◆ **MATERIAL PROVIDED**:

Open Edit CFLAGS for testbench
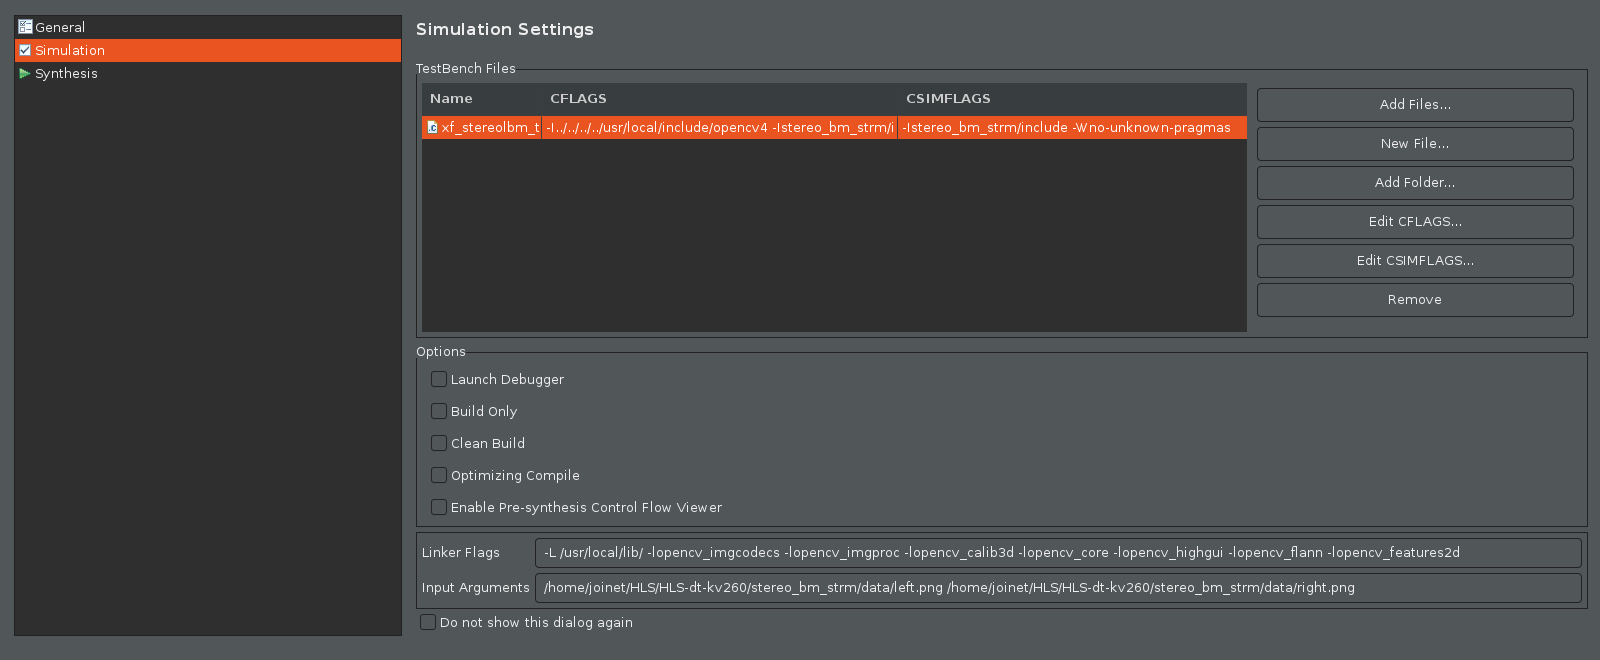Image resolution: width=1600 pixels, height=660 pixels. (x=1415, y=222)
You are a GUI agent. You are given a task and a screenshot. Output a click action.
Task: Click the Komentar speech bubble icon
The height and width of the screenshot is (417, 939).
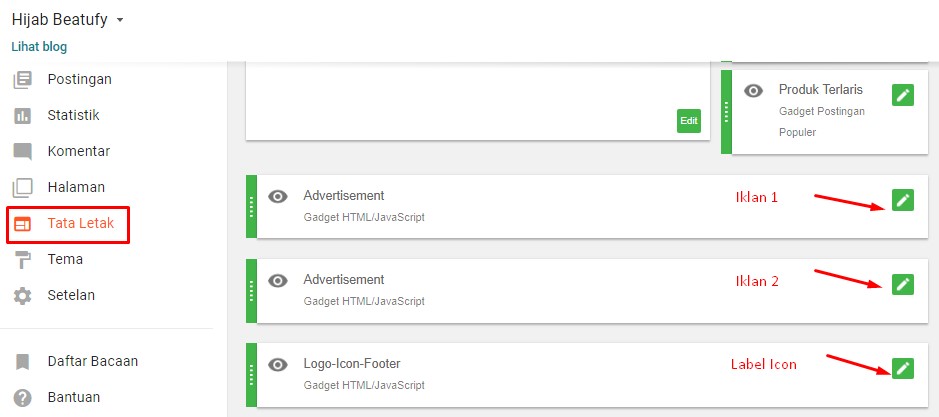click(22, 152)
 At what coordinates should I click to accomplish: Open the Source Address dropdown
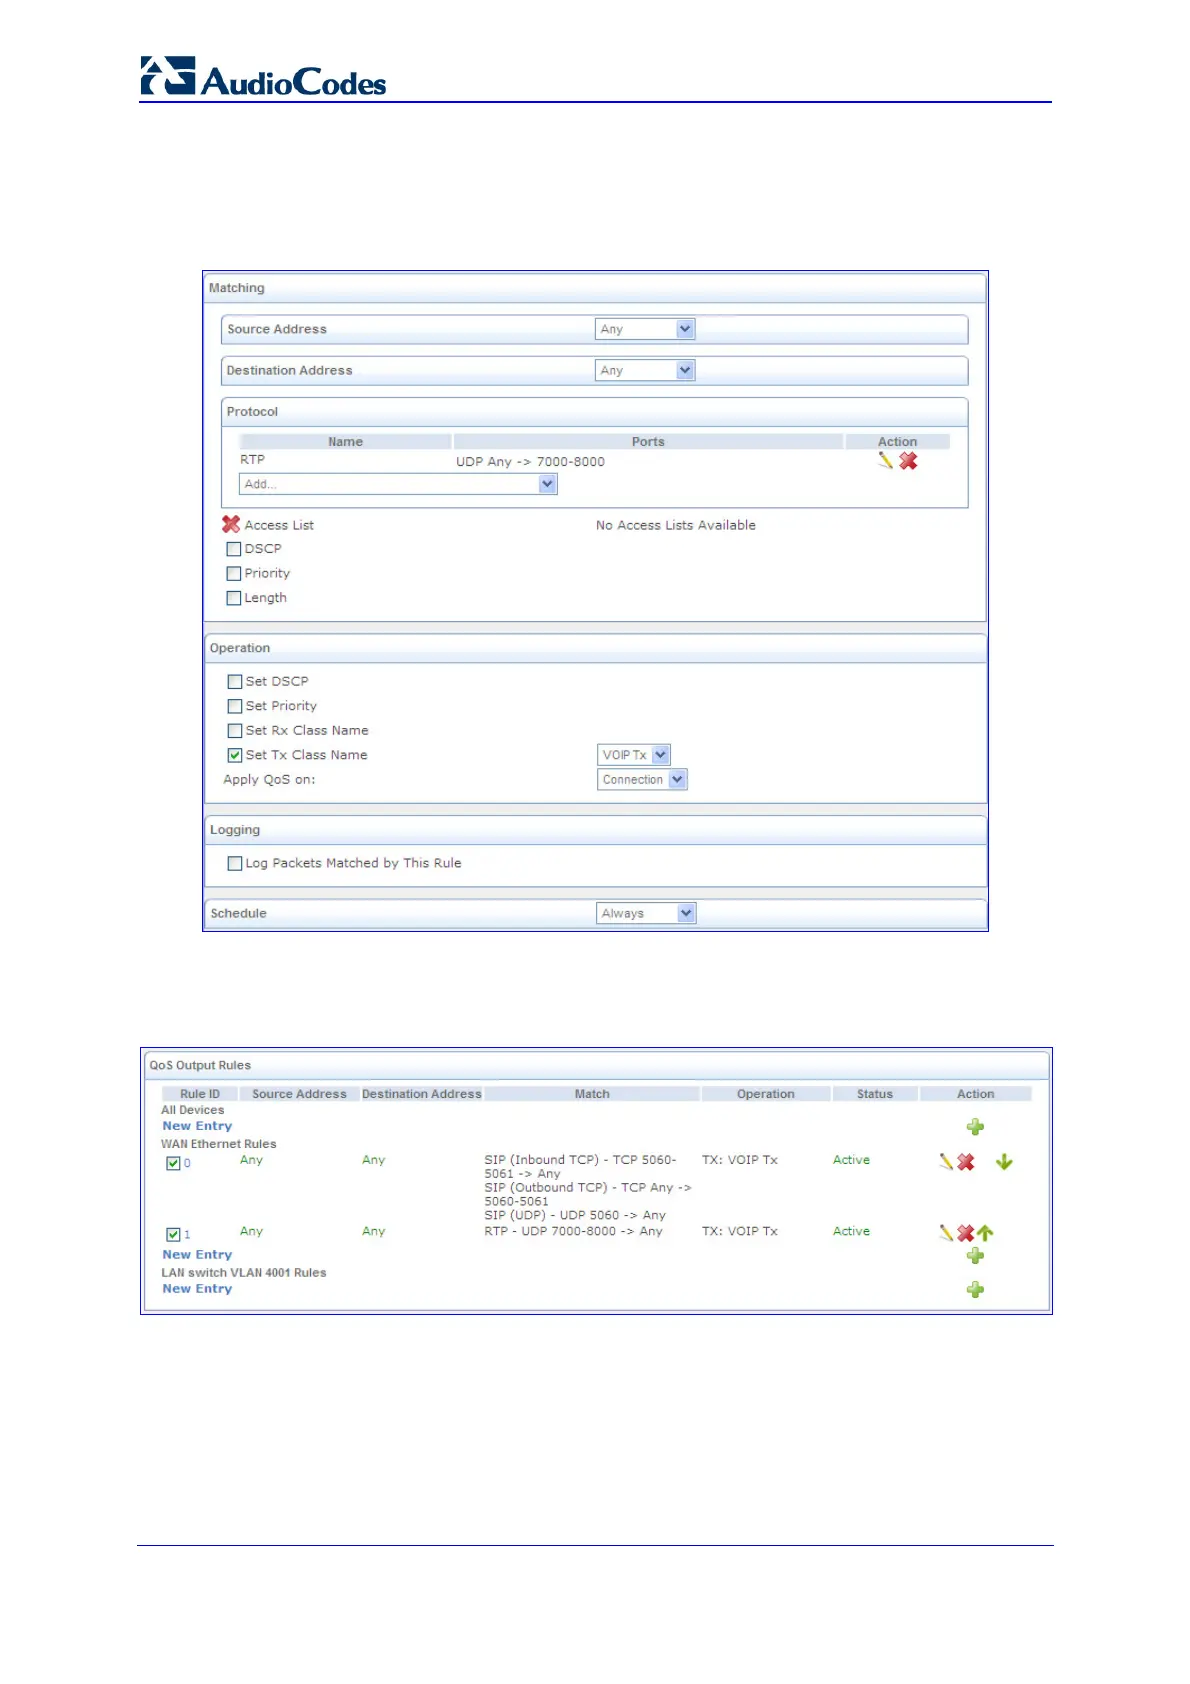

◆ **TASK DESCRIPTION**: All of the entries above should be duplicated exactly, except for the pictures.

◆ **TASK OUTPUT**:
Open Edit CFLAGS for testbench
Image resolution: width=1600 pixels, height=660 pixels. (x=1415, y=222)
You are a GUI agent. You are given a task and a screenshot. Output a click action.
Task: Click the Komentar speech bubble icon
The height and width of the screenshot is (417, 939).
click(22, 152)
 At what coordinates should I click to accomplish: Open the Source Address dropdown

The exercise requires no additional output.